**Work item:** Each line of the data below that includes the string "will" must be copied.

[Stored data]

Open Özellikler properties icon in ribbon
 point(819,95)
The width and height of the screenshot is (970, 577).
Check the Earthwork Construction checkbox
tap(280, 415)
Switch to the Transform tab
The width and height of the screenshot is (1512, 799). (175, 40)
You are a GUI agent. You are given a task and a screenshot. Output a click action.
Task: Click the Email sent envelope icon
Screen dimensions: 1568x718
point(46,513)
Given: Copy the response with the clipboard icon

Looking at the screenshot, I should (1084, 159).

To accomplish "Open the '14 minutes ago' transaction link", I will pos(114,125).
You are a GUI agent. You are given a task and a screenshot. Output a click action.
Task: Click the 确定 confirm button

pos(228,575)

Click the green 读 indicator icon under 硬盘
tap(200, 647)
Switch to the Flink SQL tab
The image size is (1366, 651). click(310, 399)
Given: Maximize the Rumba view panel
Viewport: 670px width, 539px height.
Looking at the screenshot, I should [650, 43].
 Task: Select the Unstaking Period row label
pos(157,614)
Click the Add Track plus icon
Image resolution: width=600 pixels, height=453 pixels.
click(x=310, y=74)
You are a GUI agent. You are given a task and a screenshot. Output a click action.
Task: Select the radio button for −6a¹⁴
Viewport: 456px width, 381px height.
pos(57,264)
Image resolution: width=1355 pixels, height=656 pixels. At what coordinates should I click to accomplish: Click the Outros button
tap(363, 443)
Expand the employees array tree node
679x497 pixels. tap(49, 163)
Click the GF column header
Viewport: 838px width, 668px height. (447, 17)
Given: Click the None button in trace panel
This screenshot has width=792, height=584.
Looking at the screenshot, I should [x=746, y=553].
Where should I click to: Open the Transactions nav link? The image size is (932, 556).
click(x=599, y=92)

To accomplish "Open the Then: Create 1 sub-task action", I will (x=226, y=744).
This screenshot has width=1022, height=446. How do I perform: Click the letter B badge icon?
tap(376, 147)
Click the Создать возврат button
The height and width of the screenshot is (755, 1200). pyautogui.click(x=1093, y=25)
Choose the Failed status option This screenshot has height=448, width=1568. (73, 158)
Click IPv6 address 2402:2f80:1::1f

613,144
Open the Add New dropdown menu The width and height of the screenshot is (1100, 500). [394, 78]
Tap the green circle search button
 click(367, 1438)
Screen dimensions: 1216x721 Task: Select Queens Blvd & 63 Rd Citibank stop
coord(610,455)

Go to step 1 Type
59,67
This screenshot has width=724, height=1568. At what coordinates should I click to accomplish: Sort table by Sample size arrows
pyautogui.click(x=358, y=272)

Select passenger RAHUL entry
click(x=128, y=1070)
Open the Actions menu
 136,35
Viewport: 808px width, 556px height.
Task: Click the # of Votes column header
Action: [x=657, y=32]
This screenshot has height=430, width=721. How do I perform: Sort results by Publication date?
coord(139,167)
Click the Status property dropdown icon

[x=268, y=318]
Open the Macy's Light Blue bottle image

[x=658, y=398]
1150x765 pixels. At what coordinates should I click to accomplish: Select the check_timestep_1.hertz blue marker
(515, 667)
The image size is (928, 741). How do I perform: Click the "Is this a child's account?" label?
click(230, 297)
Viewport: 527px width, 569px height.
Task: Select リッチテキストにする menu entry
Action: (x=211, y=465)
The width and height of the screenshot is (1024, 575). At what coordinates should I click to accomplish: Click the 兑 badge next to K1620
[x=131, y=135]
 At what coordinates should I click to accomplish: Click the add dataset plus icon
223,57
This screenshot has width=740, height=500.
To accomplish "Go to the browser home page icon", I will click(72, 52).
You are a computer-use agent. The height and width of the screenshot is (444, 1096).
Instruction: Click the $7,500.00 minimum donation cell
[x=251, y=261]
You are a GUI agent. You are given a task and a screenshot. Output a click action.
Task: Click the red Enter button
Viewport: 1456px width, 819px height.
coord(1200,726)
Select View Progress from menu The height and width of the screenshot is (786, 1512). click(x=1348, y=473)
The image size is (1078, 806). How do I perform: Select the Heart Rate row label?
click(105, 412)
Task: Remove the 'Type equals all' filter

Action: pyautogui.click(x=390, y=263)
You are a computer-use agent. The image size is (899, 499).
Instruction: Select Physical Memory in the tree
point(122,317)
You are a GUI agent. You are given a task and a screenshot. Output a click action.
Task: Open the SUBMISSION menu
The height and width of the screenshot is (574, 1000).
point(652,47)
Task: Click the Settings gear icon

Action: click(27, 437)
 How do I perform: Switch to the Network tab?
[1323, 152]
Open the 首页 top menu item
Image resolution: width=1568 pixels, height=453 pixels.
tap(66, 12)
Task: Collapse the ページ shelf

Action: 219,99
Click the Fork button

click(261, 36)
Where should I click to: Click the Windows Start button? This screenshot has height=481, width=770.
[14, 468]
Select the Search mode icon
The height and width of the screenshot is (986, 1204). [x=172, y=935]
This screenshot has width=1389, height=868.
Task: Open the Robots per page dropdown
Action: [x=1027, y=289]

**Task solution:**
To accomplish "Open the '14 minutes ago' transaction link", I will pos(114,125).
To accomplish "Open the Then: Create 1 sub-task action", I will (x=226, y=744).
To accomplish "Go to the browser home page icon", I will click(72, 52).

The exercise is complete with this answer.